Ana começou a se interessar pela política nas aulas de Sociologia do Ensino Médio

Foto: Arquivo pessoal

Ana Laura Cardoso, 26, rede Emancipa

Foi em um projeto como a Escola Comum que Ana Laura Cardoso de Oliveira acabou se encontrando politicamente. Ela começou a se interessar por cidadania e política durante as aulas de Sociologia no Ensino Médio e, após terminar os estudos, ingressou em um cursinho pré-vestibular ministrado pela Rede Emancipa de Educação Popular, que surgiu em Itapevi, na Região Metropolitana de São Paulo, em 2007.

 

“Me descobri como sujeito, passei a discutir a negritude, parei de passar chapinha e isso cria um efeito dominó”

Apresentada com novas formas de enxergar o mundo, não só pelas aulas, mas também por rodas de conversa organizadas dentro do projeto, Ana Laura despertou para novos temas sociopolíticos, principalmente alguns que a atravessam, como o feminismo e o racismo: “Me descobri como sujeito, passei a discutir a negritude, parei de passar chapinha e isso cria um efeito dominó”, afirma, revelando que, a partir do que aprendeu, conseguiu levar mais informações para outras pessoas. Hoje com 26 anos, ela não é só uma ex-aluna, mas atua dentro da organização.

Atualmente, a Rede Emancipa conta com cerca de 40 unidades em mais de 20 cidades de sete estados brasileiros. Além de ajudar estudantes a ingressarem nas universidades, o projeto atua na transformação da sociedade de outras formas e trabalha com turmas de alfabetização de jovens e adultos, preparação para concursos, educação infantil e diversas outras formas de fazer com que, assim como a Escola Comum, grupos subrepresentados possam ter, futuramente, participação na tomada de decisão sobre o próprio futuro.

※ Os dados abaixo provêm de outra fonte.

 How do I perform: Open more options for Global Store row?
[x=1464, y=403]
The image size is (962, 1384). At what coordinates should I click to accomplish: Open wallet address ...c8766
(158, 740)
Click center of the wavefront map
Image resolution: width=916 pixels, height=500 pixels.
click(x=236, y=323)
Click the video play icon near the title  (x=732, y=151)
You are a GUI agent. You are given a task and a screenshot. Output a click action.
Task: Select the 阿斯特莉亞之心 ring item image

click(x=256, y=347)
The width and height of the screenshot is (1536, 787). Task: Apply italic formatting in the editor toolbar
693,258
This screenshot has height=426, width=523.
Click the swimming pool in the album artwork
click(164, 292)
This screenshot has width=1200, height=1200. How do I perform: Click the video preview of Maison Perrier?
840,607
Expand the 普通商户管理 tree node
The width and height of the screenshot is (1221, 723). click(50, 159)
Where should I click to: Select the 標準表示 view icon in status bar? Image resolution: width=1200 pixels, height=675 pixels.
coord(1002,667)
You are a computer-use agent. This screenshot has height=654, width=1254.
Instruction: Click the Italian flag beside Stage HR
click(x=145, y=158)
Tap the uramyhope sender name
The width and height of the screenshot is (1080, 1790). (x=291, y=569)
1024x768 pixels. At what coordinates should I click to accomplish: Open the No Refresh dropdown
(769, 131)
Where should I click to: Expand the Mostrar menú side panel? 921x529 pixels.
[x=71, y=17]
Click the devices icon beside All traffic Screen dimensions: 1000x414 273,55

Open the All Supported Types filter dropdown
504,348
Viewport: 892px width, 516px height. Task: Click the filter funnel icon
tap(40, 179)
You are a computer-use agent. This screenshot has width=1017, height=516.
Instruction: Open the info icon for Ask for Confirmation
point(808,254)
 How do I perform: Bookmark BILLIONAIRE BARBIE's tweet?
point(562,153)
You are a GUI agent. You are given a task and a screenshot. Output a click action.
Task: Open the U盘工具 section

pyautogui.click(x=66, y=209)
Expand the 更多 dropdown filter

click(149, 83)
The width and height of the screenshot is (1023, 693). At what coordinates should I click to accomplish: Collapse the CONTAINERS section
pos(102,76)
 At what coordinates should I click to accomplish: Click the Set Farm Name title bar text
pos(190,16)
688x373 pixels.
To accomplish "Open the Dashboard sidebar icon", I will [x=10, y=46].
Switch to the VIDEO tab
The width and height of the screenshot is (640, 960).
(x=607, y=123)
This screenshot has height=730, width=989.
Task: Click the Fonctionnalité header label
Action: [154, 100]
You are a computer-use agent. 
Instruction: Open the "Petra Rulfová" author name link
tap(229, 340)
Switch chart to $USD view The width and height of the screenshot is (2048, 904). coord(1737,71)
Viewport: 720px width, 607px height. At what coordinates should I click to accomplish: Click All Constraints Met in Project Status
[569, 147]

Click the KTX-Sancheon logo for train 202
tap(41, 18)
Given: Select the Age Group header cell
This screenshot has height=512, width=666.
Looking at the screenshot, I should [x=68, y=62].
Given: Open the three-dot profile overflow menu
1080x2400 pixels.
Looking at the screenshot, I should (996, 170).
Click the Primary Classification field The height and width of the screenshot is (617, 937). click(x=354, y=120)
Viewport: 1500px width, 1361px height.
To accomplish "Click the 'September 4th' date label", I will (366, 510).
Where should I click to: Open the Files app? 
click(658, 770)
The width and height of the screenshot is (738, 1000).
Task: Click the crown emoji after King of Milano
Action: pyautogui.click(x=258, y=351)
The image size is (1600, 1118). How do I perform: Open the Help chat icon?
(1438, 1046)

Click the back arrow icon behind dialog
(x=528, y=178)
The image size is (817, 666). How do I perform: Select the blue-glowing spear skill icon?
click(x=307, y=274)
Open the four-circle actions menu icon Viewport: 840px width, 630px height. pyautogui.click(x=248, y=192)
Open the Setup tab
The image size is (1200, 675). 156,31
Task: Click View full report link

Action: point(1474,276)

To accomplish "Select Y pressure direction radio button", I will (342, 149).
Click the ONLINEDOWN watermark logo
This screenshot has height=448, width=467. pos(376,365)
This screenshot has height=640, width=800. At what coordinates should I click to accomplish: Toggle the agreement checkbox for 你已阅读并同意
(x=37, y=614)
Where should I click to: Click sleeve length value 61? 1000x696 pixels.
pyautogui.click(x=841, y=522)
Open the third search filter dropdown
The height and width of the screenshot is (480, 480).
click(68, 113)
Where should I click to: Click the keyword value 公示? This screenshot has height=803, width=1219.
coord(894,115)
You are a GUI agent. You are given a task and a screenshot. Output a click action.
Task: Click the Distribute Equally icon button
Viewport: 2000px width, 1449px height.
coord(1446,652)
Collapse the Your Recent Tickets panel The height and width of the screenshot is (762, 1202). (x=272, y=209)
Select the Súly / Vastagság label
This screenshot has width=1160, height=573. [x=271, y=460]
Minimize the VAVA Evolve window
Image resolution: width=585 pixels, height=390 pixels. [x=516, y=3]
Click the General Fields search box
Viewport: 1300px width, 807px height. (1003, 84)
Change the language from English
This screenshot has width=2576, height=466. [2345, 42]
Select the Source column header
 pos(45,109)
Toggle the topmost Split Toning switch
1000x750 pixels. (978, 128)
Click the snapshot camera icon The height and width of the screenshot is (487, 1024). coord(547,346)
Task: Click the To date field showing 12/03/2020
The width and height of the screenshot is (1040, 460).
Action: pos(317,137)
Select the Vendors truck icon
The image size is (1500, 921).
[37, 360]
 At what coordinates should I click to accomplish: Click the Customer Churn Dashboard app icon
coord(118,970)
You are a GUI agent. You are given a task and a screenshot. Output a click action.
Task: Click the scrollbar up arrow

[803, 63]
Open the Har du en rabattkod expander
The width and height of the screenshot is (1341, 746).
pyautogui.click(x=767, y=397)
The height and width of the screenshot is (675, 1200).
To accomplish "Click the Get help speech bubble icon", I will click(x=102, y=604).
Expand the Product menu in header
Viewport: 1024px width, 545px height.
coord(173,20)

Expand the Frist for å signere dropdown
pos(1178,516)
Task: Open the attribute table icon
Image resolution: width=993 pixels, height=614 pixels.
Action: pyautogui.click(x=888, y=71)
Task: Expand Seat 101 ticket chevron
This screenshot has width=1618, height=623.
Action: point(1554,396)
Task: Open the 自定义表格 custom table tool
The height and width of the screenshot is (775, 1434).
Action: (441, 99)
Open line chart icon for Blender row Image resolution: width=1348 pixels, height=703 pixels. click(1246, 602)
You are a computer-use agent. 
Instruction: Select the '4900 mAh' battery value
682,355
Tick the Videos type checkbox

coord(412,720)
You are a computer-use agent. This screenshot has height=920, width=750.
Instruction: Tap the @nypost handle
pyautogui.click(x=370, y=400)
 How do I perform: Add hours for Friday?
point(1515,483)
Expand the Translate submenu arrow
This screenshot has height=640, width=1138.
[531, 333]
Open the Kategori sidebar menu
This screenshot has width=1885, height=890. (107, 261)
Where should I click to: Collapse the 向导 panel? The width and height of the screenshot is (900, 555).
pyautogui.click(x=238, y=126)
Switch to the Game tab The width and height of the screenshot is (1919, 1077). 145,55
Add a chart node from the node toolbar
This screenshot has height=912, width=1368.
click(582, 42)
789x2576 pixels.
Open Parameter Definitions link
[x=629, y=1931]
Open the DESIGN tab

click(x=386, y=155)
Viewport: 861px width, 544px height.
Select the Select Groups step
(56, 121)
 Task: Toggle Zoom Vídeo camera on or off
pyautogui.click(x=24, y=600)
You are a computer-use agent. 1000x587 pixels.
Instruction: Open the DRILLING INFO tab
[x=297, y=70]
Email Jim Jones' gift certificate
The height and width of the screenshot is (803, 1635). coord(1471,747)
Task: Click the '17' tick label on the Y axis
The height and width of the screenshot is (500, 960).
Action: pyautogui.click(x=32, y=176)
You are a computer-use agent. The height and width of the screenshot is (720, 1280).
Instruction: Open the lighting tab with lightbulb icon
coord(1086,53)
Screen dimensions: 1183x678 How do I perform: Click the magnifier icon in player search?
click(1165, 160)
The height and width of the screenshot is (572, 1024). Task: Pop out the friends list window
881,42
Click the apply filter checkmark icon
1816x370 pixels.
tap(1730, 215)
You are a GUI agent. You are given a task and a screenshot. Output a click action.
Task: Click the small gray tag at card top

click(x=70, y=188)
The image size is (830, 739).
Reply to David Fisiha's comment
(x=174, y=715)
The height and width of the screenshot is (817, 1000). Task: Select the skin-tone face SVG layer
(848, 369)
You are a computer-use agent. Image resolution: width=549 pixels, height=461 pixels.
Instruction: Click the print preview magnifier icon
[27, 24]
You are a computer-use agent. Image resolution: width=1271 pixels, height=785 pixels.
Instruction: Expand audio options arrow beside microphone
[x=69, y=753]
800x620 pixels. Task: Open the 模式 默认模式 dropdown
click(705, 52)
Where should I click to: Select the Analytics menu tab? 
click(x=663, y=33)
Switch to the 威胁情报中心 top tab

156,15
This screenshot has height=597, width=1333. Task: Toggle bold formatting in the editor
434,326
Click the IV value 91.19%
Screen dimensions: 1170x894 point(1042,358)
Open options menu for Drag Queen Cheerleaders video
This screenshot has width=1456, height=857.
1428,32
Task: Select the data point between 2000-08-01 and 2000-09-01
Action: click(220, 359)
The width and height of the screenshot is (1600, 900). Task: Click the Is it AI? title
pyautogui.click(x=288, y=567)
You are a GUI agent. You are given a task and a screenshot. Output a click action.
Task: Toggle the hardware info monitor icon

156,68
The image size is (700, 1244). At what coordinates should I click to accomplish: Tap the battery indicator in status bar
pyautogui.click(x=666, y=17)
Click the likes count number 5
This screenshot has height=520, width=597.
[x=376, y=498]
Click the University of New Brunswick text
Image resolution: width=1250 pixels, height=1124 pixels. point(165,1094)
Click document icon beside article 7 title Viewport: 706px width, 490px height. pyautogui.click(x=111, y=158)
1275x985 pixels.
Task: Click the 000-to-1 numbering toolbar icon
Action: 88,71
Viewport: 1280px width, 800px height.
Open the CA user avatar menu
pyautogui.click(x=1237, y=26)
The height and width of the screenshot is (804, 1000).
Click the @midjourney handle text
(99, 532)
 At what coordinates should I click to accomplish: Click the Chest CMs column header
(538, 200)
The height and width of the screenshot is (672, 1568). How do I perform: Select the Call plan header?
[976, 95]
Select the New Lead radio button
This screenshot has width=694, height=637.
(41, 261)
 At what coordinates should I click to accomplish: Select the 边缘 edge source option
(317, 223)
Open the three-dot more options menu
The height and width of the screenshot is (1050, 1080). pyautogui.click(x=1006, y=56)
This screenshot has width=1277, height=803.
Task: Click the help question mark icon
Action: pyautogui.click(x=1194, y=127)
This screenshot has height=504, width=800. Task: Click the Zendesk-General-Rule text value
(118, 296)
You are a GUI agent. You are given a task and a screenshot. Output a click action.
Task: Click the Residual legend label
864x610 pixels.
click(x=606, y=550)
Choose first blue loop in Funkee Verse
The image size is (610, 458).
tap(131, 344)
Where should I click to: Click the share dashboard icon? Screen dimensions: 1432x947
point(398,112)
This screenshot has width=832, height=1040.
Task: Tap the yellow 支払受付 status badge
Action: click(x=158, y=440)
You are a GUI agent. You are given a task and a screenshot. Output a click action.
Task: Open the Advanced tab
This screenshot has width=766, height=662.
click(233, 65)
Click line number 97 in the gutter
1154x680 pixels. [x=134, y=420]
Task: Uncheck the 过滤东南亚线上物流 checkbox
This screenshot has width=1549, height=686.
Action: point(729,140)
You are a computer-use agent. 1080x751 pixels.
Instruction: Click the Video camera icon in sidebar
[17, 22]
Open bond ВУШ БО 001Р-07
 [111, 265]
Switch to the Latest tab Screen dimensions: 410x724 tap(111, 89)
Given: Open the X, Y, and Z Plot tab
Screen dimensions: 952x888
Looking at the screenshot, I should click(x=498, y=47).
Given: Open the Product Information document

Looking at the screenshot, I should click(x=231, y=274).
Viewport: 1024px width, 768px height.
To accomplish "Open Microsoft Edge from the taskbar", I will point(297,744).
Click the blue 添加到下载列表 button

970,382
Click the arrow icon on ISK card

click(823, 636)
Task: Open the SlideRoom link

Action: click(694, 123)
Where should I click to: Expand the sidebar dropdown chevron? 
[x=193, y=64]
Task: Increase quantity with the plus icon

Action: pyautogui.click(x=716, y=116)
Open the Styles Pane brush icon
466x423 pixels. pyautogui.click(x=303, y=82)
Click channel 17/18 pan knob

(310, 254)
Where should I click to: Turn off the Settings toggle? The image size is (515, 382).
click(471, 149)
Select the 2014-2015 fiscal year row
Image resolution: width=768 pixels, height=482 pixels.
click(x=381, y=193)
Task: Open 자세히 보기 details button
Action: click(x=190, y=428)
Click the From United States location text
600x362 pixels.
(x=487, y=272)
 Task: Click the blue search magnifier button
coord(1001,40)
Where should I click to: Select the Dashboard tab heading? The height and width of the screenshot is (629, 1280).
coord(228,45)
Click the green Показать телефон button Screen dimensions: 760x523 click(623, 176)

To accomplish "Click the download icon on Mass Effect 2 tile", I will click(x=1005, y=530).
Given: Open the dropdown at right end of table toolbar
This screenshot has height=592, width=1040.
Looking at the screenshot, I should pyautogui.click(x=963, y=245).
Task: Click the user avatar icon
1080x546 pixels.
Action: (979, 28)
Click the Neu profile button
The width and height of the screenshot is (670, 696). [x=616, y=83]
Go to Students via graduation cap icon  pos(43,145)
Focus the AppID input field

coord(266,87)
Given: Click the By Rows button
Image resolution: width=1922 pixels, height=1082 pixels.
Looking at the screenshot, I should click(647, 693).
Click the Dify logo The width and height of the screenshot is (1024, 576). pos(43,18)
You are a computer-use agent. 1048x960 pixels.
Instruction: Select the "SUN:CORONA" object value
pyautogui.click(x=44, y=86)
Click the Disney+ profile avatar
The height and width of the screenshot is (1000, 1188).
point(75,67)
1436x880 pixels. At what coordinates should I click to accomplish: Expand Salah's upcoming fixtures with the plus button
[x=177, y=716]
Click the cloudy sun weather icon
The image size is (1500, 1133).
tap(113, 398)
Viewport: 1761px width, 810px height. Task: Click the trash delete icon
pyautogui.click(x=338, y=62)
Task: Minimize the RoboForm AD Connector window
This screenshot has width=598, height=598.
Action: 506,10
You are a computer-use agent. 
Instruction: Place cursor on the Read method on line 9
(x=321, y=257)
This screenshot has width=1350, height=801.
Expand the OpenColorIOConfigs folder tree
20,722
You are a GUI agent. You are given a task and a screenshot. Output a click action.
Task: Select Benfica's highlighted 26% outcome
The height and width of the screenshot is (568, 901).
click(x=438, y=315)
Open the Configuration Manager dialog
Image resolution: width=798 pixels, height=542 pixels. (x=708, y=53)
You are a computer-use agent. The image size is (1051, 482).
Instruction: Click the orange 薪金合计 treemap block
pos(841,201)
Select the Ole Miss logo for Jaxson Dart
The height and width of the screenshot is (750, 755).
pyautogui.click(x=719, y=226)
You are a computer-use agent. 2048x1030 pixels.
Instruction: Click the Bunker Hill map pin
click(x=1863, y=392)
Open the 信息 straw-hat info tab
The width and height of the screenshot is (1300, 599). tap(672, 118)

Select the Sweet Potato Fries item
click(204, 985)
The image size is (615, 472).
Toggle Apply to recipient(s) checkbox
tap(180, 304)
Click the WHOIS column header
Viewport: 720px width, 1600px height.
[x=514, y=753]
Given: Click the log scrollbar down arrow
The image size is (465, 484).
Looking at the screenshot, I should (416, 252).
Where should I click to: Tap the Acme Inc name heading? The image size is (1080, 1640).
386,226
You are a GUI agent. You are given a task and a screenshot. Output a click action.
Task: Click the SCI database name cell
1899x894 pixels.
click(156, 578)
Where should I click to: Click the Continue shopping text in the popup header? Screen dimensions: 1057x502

Ana Laura é o que podemos imaginar de Gustavo no futuro. Além da atuação política antes mesmo de atingir a maioridade, o jovem pretende cursar Direito após se formar no Ensino Médio e, antes disso, integra os 25 alunos da turma de 2020 da Escola Comum. Ele insiste que a educação política é fundamental para que realmente ocorram mudanças na sociedade: “Essa é a forma mais fácil de mudarmos as coisas que estão ao nosso redor. Há outras maneiras, com certeza, mas eu acredito que essa é forma mais fácil de nós, realmente, conseguirmos ajudar. Nós ajudamos outras pessoas e essas outras pessoas vão formar uma rede e espalhar para mais pessoas”.

Depois, ele ainda pretende levar o JESPOL, o grupo Juventude Para Estudos Sociopolíticos, para mais pessoas, através de um site e um canal no YouTube. Para os que não têm acesso à internet, Gustavo já tem uma solução: dar palestras em lugares públicos e movimentados, como praças. O jovem não tem certeza se as pessoas pararão para ouvi-lo, mas para quem tem o desejo de ser Presidente da República, mal não fará o treinamento.